Submitted to: American Journal of Veterinary Research
Publication Type: Peer Reviewed Journal
Publication Acceptance Date: 7/1/1998
Publication Date: N/A
Citation: N/A

Interpretive Summary: Porcine reproductive and respiratory syndrome (PRRS) is presently one of the most costly infectious diseases faced by the swine industry. As an aid in its control, attenuated PRRS virus (PRRSV) vaccines have been developed and are now widely used in the United States. Although it is generally believe that the judicious use of such vaccines can be beneficial there are certain side effects that are important to keep in mind when designing a vaccination program. In this manuscript we identify such side effects and discuss the means by which their negative impact can be minimized. The proper use of PRRS vaccines leads to more profitable pork production and lower cost pork products for the American consumer.

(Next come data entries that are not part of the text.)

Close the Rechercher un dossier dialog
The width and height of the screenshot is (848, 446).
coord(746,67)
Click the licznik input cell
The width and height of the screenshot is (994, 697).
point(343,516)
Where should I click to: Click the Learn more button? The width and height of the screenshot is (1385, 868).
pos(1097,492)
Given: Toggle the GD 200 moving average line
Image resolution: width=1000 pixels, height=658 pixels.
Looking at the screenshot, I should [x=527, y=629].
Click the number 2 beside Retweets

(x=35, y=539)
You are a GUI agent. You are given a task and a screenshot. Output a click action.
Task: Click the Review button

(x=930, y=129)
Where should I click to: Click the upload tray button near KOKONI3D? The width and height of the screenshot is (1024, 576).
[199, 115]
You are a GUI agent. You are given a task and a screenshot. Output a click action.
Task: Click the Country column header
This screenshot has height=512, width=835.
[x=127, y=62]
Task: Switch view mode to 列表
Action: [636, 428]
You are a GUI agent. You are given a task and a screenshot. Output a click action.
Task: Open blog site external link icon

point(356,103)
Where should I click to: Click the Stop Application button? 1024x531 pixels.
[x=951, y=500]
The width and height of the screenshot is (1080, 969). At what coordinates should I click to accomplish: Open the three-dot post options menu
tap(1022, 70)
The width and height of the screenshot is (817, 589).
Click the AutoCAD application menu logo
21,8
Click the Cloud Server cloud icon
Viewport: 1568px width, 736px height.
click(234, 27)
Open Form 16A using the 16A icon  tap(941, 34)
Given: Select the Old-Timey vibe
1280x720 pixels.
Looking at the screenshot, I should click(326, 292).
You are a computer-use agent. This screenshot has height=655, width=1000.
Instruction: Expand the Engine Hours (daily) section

Technical Abstract: Objective: To determine the origin and clinical relevance of selected strains of porcine reproductive and respiratory syndrome (PRRS) virus (PRRSV). Procedure: A seemingly uncommon restriction endonuclease digestion site in the RespPRRS vaccine strain of attenuated PRRSV was tested for its stability during replication in pigs under experimental conditions and for its prevalence in field strains of PRRSV isolated befor and after the use of RespPRRS. Selected field strains of PRRSV, with or without the putative marker, were subsequently tested in pigs for virulence and for their ability to replicate competitively in pigs simultaneously exposed to RespPRRS. Results: The RespPRRS marker was found to be stable during long-term (greater than or equal to 7 weeks) infection of pigs. It was absent from all of 25 field strains of PRRSV isolated before the use of RespPRRS and from 22 of 25 field strains of PRRSV isolated after the use of fRespPRRS, but believed unrelated to RespPRRS. Conversely it was present i 24 of 25 field strains of PRRSV that were isolated after the use of RespPRRS and, on the basis of additional information, believed to be direct-line descendants of RespPRRS. The suspected RespPRRS-related strains caused more pronounced pathologic changes than did RespPRRS alone and they predominated during replication in pigs also exposed to RespPRRS. Conclusions: In some cases RespPRRS may have persisted in vaccinated pigs, or been transmitted from vaccinated pigs to naive contact pigs, or both, and through presumed mutational changes evolved to a less attenuated form. Clinical Relevance: The potential for persistence, transmission, and mutation should be an important consideration in the design and application of any live PRRSV vaccination program.